BY 1985, THE MAGNITUDE OF SEX ABUSE by priests was coming into focus for America’s Catholic bishops. Courts were awarding millions of dollars to dozens of victims molested by yet another priest, Gilbert Gauthe of New Orleans.

So Church officials embarked on a major effort to address the problem. In a secret 92-page document, they highlighted past flaws in dealing with incidents of abuse and proposed a multimillion-dollar plan to prevent future victimization and minimize the potential legal catastrophe. “At the rate cases are developing,” the report reads, “[Losses of] $1 billion over 10 years is a conservative cost projection.” The bishops, however, never approved its proposals.

Now that document has become a key exhibit for plaintiffs in the cases against Dallas priests. It may prove that the Church understood long ago the issues surrounding priest pedophilia. Plaintiffs hope it will also prove that a national cover-up was in the works 10 years ago.

Though the document is loaded with disclaimers insisting it is not a national policy, it does reveal that the Church was addressing the problem on a national level: “Some extremely serious issues… place the Church in the posture of facing extremely serious financial consequences as well as significant injury to its image. As a result of sexual molestation of children by clerics, for many months there has been continuous confidential communication amongst some expert consultants and clergy.”

The Church was recognizing the need for new ways to deal with abuse and to free the bishops from possible liability in the suits being filed around the country. Too often, victims’ attorneys were notifying the diocese about charges of abuse “only when [the bishop] has already been aware of sexual misbehaviors before and no action has been taken in the past except perhaps to move the cleric to a new assignment.”

The document also acknowledged “that perhaps those actions insofar as they aided, comforted or enabled the sex offender to continue his secret life were irresponsible and injurious…”

Such conclusions came from some of the Church’s most knowledgeable experts. The authors of this document were Father Michael Peterson, a medical doctor who was president of the St. Luke treatment facility for pedophile priests; Kay Mouton, the attorney who unsuccessfully defended the Church in the Gauthe case; and Father Tom Doyle, a Canon lawyer who worked at the Vatican embassy in Washington, D.C.

The three men called for the National Conference of Catholic Bishops to fund “the Project,” which would last for a minimum of five years.
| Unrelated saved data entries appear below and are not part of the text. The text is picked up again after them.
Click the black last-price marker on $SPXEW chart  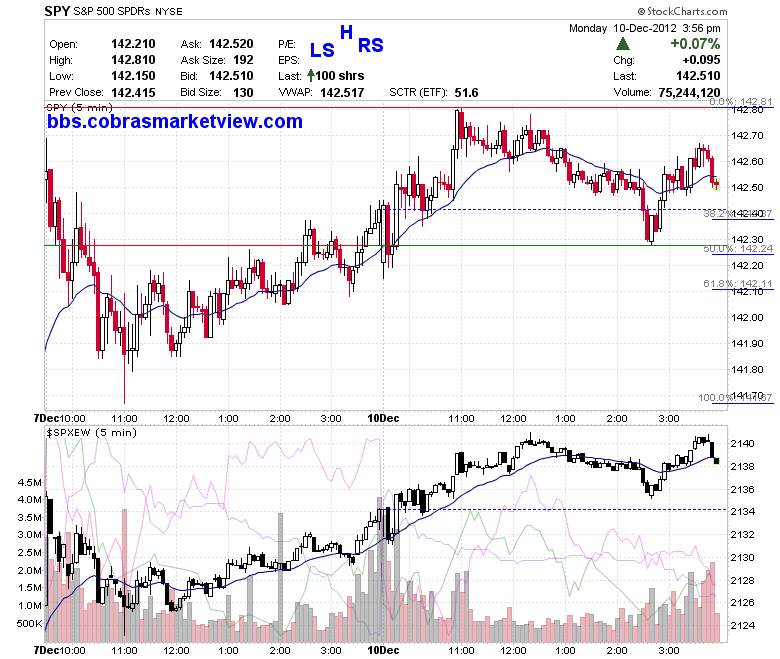coord(716,461)
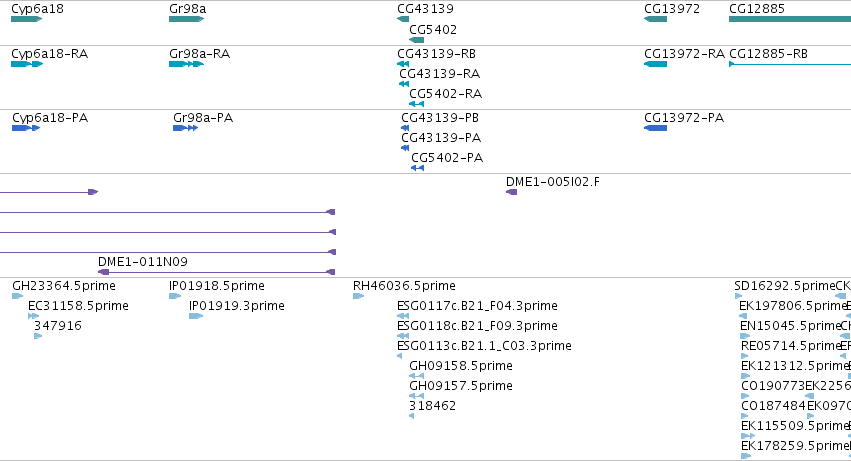The image size is (851, 461).
Task: Select the Cyp6a18 gene arrow glyph
Action: (26, 19)
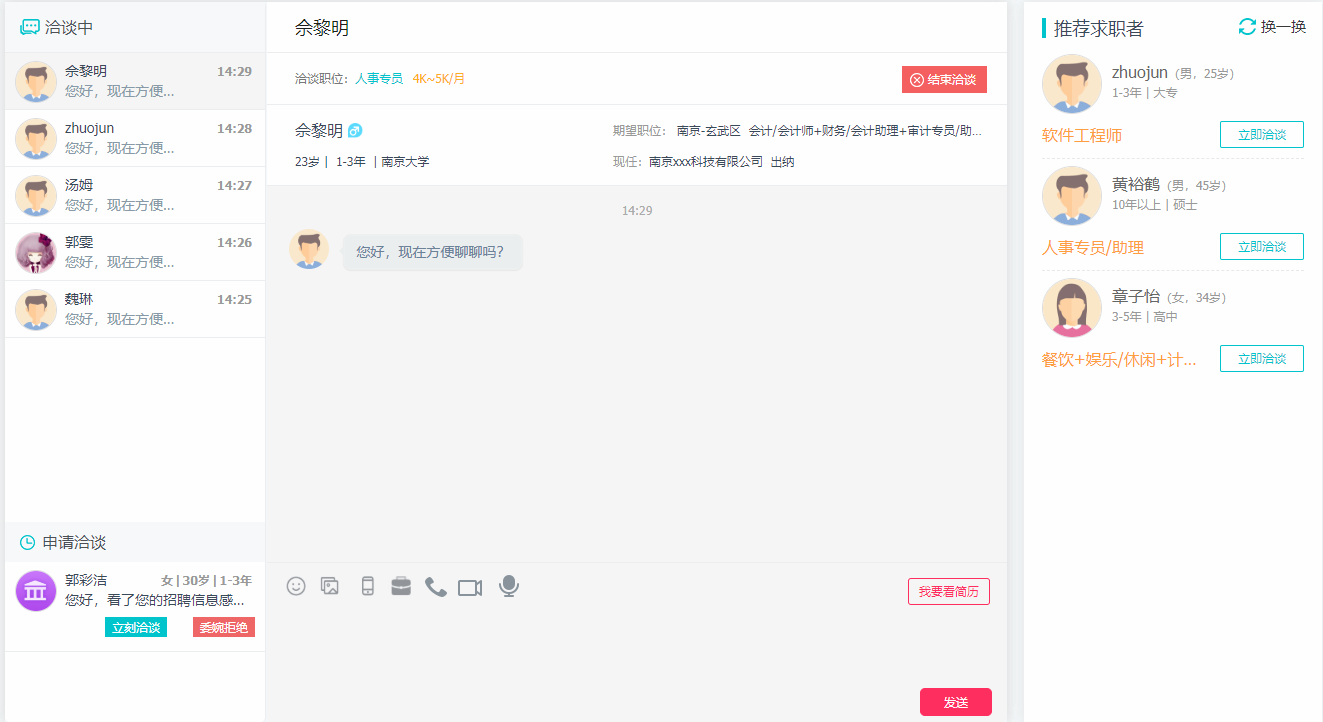Click 立即洽谈 next to zhuojun
1323x722 pixels.
(1261, 134)
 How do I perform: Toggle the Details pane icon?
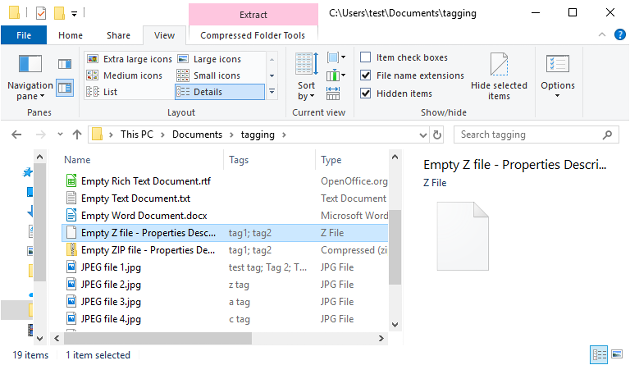(65, 88)
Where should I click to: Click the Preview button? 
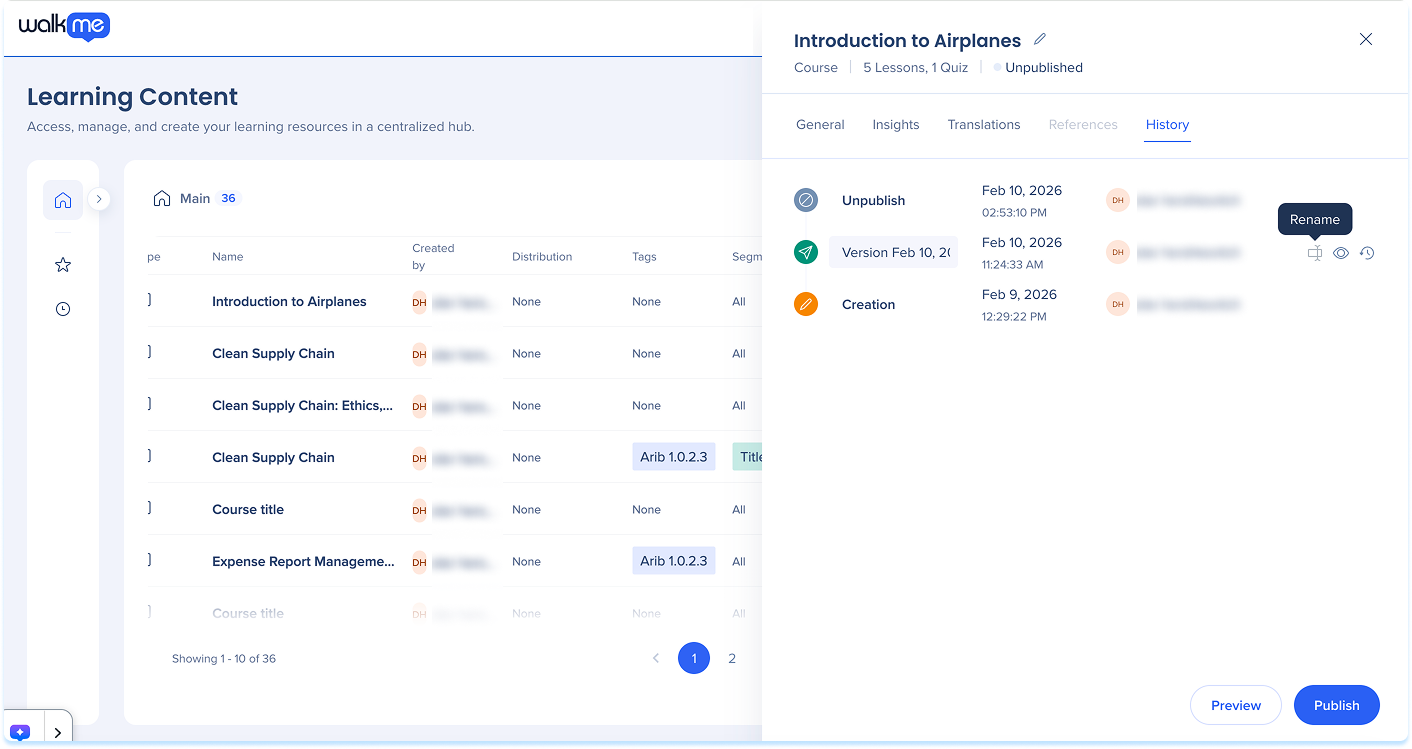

At the top of the Project’s organizational pyramid was The Group of Four. These bishops were responsible for contracting the services of professional consultants who would work with either The Policy’ and Planning Group or The Crisis Control Team, which was to consist of a trial lawyer, a Canon lawyer, and a psychiatrist. Together, they were to create a uniform policy to assist bishops with handling abuse in their own dioceses.

But the NCCB, believing such a major under-taking was unnecessary, rejected the Project. So Doyle then circulated copies of the document for each bishop to keep as a reference. In addition to pointing out warning signs of pedophilia, such as a cleric s sleeping in the same bed as a child, it advises bishops how to handle abusive situations. In mapping out this unofficial procedure, the document reminds them of the importance of “identifying all the victims and their families so that adequate intervention can be planned.”

This document also suggests that bishops ask themselves, “In which civil law cases should the diocese attempt to force its insurance companies to either settle cases quietly without public disclosure or, in the alternative, admit liability to prevent public disclosure of damaging information?”

Undoubtedly, the 1985 report reveals that the Church understood it was facing a dangerous crisis. Now, 10 years later, 15 plaintiffs in Dallas are wondering if this report can prove Church officials were plotting a major cover-up to conceal the ways they deal with their woes. -DM.